[Given entries]

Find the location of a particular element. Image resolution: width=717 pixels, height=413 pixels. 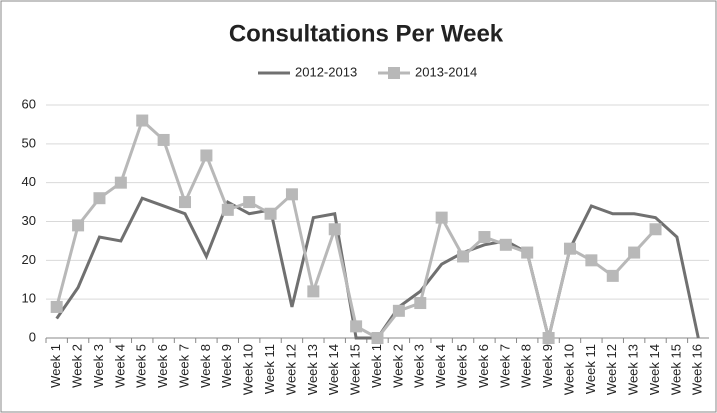

y-tick-label: 20 is located at coordinates (29, 260).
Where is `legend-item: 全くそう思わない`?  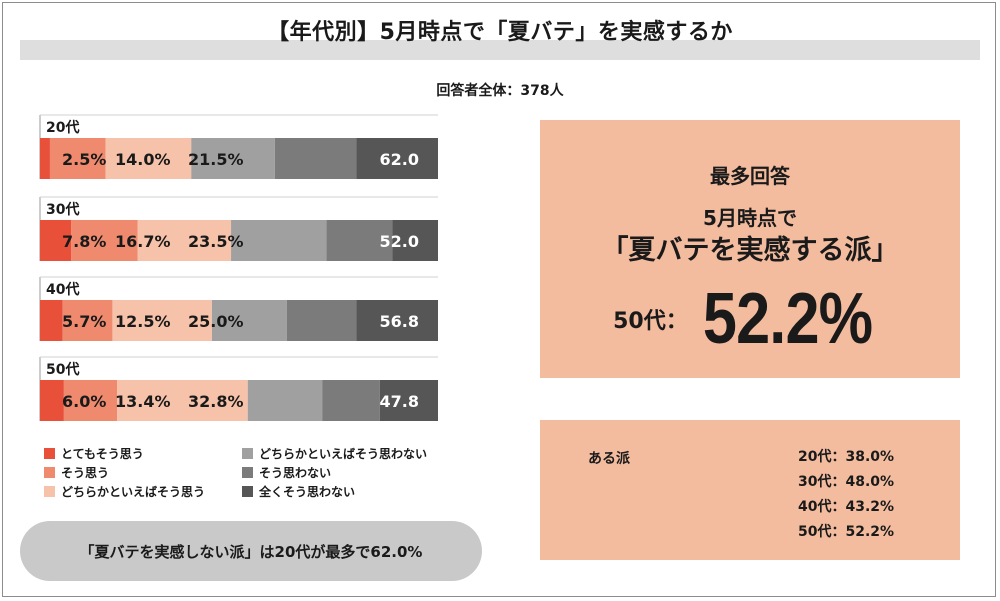
legend-item: 全くそう思わない is located at coordinates (298, 492).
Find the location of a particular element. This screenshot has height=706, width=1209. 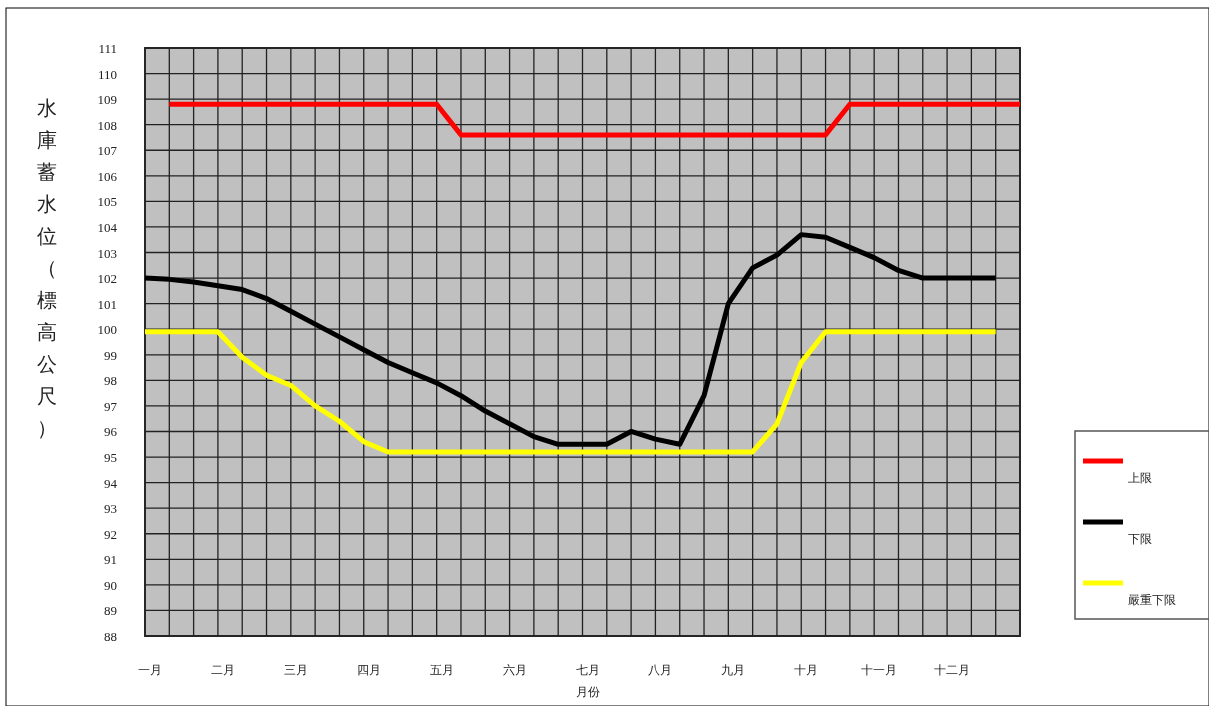

y-tick-label: 105 is located at coordinates (107, 202).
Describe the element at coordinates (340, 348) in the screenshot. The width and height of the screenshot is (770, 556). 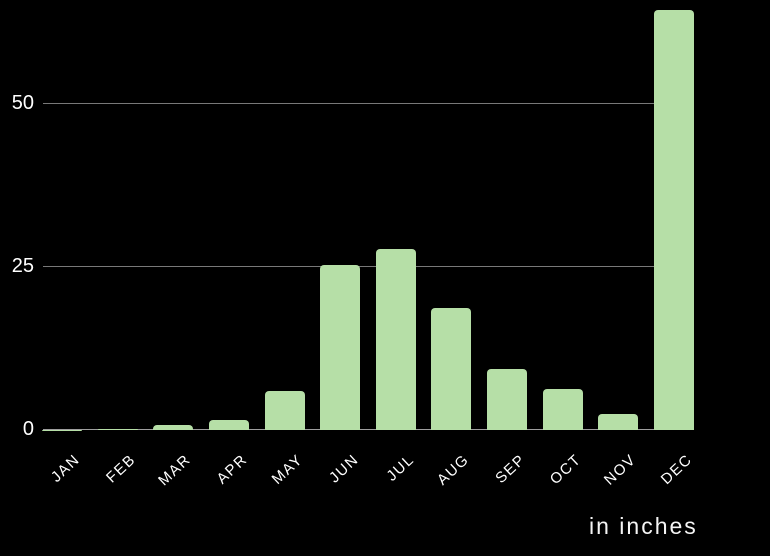
I see `bar-jun` at that location.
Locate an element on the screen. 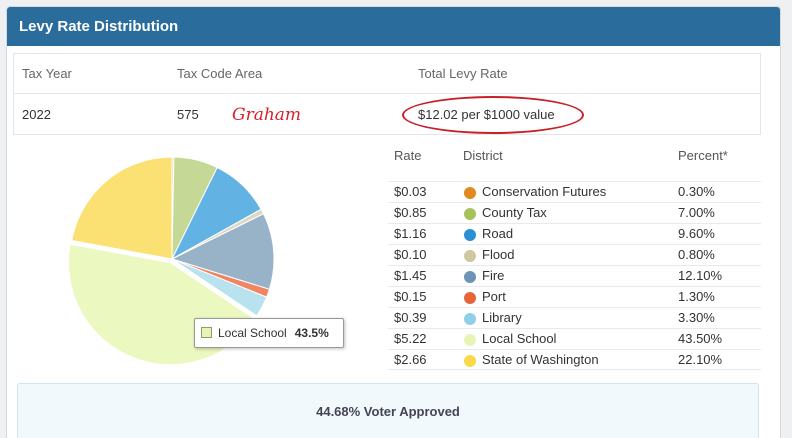 The height and width of the screenshot is (438, 792). district-name: Conservation Futures is located at coordinates (544, 192).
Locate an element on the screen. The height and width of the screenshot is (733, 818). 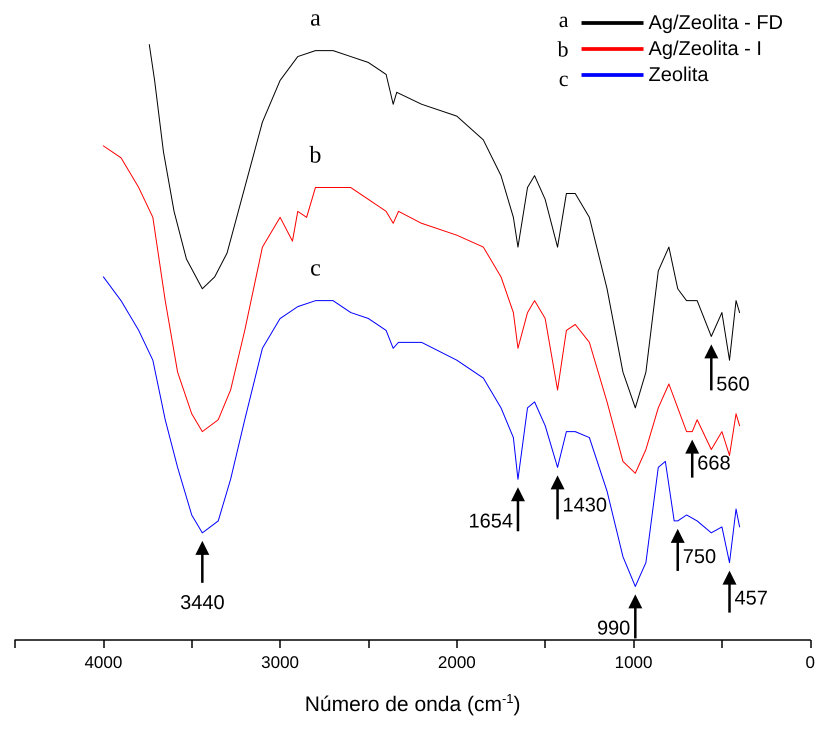
annotation: b is located at coordinates (316, 156).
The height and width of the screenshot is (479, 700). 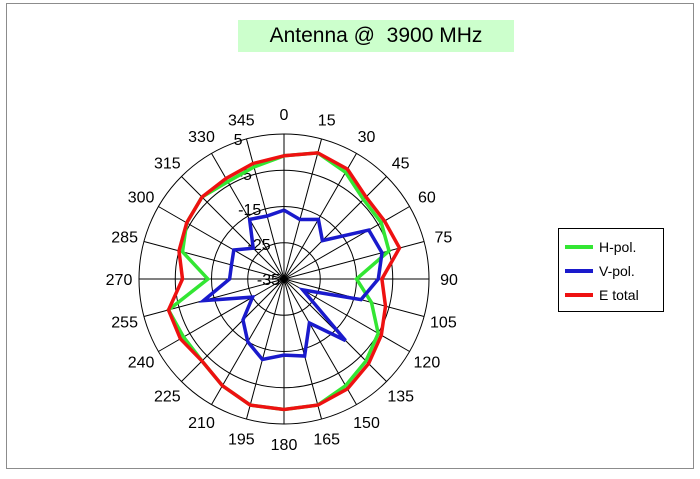 What do you see at coordinates (242, 122) in the screenshot?
I see `angle-tick-label: 345` at bounding box center [242, 122].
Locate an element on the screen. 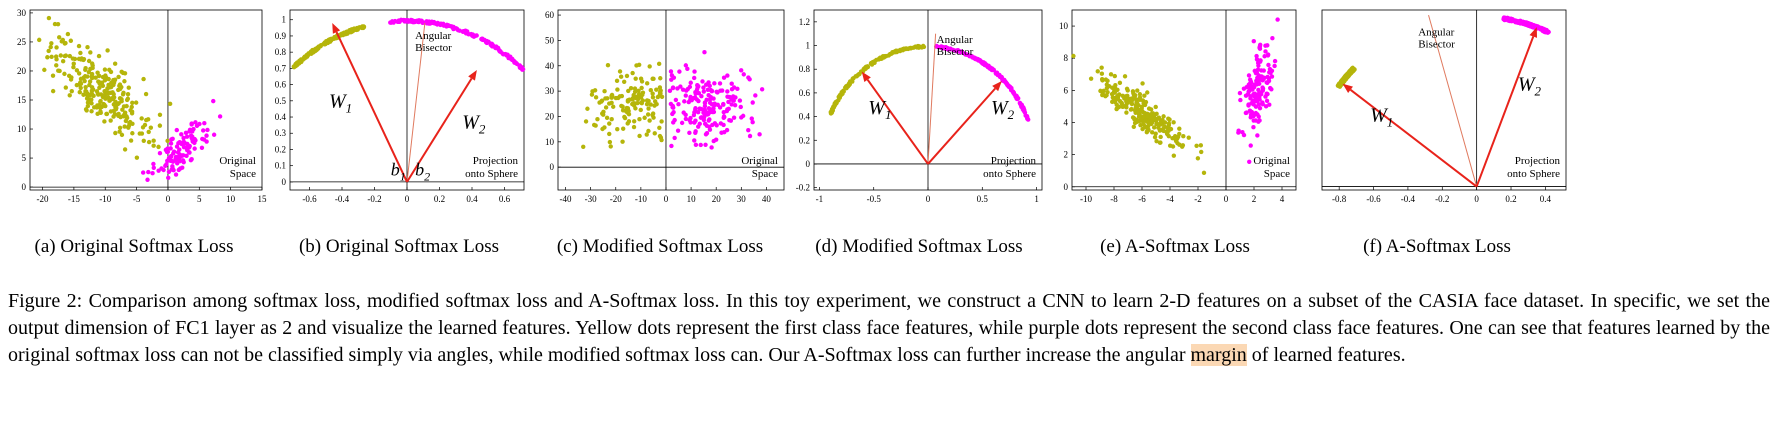  vector-label-W1: W1 is located at coordinates (880, 110).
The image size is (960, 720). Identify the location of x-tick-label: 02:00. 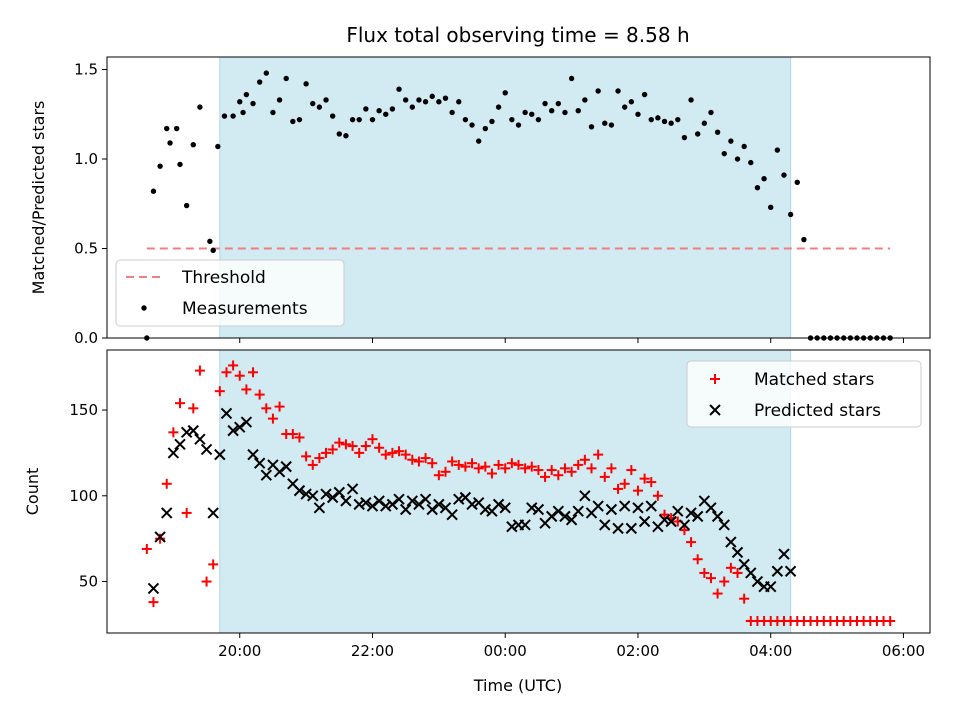
(638, 651).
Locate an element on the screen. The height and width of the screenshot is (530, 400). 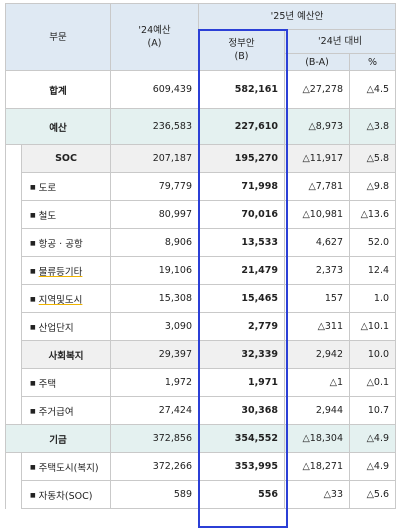
row-label: ■ 자동차(SOC) is located at coordinates (66, 494).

[/Given entries]

■ **Task brief**: Rewrite the stretch from the line containing "The image size" through the end of the material, replacing "Identify" with "Find" and keeping everything else unchanged. Leave the pictures out of your answer.

■ **Exercise solution**:
The image size is (960, 720). Find the location of x-tick-label: 02:00. 
(638, 651).
Locate an element on the screen. The height and width of the screenshot is (530, 400). 
row-label: ■ 자동차(SOC) is located at coordinates (66, 494).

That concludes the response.